Direction - Please turn the lines of the listing, from the line containing "Where should I click to: Close" through the end of the listing, into a JSON list of strings, one string per line, leaving out blank lines.
• • •
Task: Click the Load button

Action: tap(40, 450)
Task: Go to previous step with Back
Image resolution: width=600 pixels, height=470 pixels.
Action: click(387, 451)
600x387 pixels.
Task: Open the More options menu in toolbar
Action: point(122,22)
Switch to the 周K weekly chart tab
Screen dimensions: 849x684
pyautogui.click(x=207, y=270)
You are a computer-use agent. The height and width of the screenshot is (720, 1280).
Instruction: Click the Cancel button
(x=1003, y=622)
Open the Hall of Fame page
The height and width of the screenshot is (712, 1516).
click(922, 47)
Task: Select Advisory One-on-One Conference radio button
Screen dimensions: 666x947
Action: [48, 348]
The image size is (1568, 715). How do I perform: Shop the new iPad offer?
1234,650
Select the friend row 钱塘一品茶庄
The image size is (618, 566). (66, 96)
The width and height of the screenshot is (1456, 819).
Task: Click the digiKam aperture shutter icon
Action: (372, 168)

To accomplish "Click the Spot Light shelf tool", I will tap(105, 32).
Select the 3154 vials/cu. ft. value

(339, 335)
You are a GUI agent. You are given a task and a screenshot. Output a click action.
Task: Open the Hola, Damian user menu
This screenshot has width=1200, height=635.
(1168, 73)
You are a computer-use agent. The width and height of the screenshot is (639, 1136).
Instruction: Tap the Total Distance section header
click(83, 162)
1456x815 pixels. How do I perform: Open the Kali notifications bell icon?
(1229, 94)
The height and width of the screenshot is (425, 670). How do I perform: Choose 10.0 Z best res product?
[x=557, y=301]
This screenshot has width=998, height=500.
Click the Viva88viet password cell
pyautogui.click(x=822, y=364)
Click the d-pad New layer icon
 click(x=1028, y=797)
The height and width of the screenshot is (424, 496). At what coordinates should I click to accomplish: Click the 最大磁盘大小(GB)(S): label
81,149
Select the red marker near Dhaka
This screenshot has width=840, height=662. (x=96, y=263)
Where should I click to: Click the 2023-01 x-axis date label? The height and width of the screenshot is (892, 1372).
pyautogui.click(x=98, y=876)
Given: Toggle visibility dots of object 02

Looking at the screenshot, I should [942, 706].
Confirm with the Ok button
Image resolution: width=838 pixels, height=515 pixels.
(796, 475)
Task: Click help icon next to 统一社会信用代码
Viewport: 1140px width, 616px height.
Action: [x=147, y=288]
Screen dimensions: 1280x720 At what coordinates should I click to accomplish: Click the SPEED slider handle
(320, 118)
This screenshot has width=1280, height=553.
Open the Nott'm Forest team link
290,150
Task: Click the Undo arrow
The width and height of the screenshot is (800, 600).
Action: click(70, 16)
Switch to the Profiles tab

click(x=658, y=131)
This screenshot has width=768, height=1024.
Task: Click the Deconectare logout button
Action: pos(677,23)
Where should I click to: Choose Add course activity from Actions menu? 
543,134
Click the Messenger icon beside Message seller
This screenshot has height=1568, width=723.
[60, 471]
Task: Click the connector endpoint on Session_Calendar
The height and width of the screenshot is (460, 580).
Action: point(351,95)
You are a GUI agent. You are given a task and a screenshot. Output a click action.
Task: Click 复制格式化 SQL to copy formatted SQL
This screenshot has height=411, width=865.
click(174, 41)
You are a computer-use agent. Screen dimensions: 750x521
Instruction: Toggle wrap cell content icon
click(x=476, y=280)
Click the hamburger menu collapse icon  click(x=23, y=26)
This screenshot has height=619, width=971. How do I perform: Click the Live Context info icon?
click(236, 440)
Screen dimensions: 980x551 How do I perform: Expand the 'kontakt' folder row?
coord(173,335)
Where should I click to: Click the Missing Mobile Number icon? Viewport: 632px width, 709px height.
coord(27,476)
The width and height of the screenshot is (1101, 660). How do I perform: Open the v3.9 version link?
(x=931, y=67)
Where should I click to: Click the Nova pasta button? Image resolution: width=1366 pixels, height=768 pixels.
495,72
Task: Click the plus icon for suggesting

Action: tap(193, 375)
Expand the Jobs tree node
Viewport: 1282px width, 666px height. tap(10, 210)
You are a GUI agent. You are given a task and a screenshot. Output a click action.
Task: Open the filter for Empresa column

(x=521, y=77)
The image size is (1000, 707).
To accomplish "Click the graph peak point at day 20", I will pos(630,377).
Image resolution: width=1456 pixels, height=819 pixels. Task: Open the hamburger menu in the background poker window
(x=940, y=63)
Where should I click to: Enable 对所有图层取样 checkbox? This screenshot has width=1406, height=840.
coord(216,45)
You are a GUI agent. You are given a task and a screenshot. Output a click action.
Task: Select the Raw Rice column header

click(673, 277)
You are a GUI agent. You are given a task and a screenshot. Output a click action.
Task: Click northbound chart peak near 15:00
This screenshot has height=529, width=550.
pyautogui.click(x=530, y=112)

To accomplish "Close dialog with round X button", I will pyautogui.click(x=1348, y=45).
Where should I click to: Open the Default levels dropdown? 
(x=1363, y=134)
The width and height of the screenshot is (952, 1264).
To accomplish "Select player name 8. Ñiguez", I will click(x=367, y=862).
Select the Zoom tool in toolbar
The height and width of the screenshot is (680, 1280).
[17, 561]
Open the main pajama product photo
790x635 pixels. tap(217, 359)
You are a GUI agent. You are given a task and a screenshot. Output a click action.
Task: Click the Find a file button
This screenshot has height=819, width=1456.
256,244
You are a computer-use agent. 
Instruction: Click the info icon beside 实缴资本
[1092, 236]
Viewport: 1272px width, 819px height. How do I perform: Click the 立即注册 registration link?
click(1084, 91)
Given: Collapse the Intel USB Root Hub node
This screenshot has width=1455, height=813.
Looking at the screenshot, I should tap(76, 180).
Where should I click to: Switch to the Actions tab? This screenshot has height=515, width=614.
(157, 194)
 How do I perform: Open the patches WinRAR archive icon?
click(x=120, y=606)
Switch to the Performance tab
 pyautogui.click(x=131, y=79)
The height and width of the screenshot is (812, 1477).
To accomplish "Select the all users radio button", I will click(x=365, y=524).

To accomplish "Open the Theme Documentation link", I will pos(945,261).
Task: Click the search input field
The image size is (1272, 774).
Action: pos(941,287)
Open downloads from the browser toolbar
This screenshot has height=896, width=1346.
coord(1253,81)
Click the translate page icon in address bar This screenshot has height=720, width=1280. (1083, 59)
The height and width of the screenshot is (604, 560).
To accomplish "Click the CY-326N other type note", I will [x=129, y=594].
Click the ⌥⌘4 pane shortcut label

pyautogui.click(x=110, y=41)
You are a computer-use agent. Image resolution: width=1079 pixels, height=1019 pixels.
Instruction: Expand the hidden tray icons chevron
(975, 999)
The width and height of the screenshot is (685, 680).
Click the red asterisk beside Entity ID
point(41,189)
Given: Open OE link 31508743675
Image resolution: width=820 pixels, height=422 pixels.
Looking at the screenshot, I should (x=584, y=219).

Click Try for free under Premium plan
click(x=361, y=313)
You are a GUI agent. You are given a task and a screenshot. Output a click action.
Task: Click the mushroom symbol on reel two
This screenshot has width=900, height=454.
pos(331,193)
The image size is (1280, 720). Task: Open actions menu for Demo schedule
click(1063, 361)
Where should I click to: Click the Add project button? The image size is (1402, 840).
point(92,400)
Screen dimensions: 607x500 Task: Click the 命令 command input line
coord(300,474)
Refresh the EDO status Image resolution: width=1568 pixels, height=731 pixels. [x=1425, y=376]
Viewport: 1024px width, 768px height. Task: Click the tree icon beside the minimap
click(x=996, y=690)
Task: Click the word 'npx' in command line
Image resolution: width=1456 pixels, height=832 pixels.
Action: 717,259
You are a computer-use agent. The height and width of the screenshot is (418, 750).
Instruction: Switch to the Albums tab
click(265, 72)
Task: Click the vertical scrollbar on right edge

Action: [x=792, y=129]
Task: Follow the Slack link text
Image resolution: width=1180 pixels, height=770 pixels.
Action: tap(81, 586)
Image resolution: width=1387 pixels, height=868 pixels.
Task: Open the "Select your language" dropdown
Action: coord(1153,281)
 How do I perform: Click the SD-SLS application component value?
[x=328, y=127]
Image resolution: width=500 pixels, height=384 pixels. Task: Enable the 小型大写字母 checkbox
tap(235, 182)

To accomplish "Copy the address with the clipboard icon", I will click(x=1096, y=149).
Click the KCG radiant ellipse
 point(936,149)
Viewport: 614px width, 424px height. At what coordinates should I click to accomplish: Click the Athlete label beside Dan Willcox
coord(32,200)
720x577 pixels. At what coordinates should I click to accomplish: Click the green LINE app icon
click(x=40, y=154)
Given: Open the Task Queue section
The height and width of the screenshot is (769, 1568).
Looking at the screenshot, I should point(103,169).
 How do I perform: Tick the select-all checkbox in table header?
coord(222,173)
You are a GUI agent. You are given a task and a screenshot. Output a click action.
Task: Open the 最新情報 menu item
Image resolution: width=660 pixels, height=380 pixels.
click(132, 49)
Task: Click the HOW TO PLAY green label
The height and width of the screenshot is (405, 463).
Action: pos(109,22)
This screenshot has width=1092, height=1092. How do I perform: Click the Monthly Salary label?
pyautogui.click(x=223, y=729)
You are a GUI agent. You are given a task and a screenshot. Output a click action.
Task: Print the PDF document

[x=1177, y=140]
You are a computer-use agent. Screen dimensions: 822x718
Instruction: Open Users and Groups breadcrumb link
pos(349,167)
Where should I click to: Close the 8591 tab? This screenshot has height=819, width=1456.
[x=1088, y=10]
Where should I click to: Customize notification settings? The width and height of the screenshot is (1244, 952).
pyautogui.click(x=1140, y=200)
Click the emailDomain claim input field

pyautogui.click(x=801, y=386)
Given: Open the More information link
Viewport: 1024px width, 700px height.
• • •
Reply -
[
  "Where should I click to: Close the 8591 tab? This screenshot has height=819, width=1456.",
  "[x=1088, y=10]",
  "Where should I click to: Customize notification settings? The width and height of the screenshot is (1244, 952).",
  "pyautogui.click(x=1140, y=200)",
  "Click the emailDomain claim input field",
  "pyautogui.click(x=801, y=386)",
  "Given: Open the More information link",
  "Viewport: 1024px width, 700px height."
]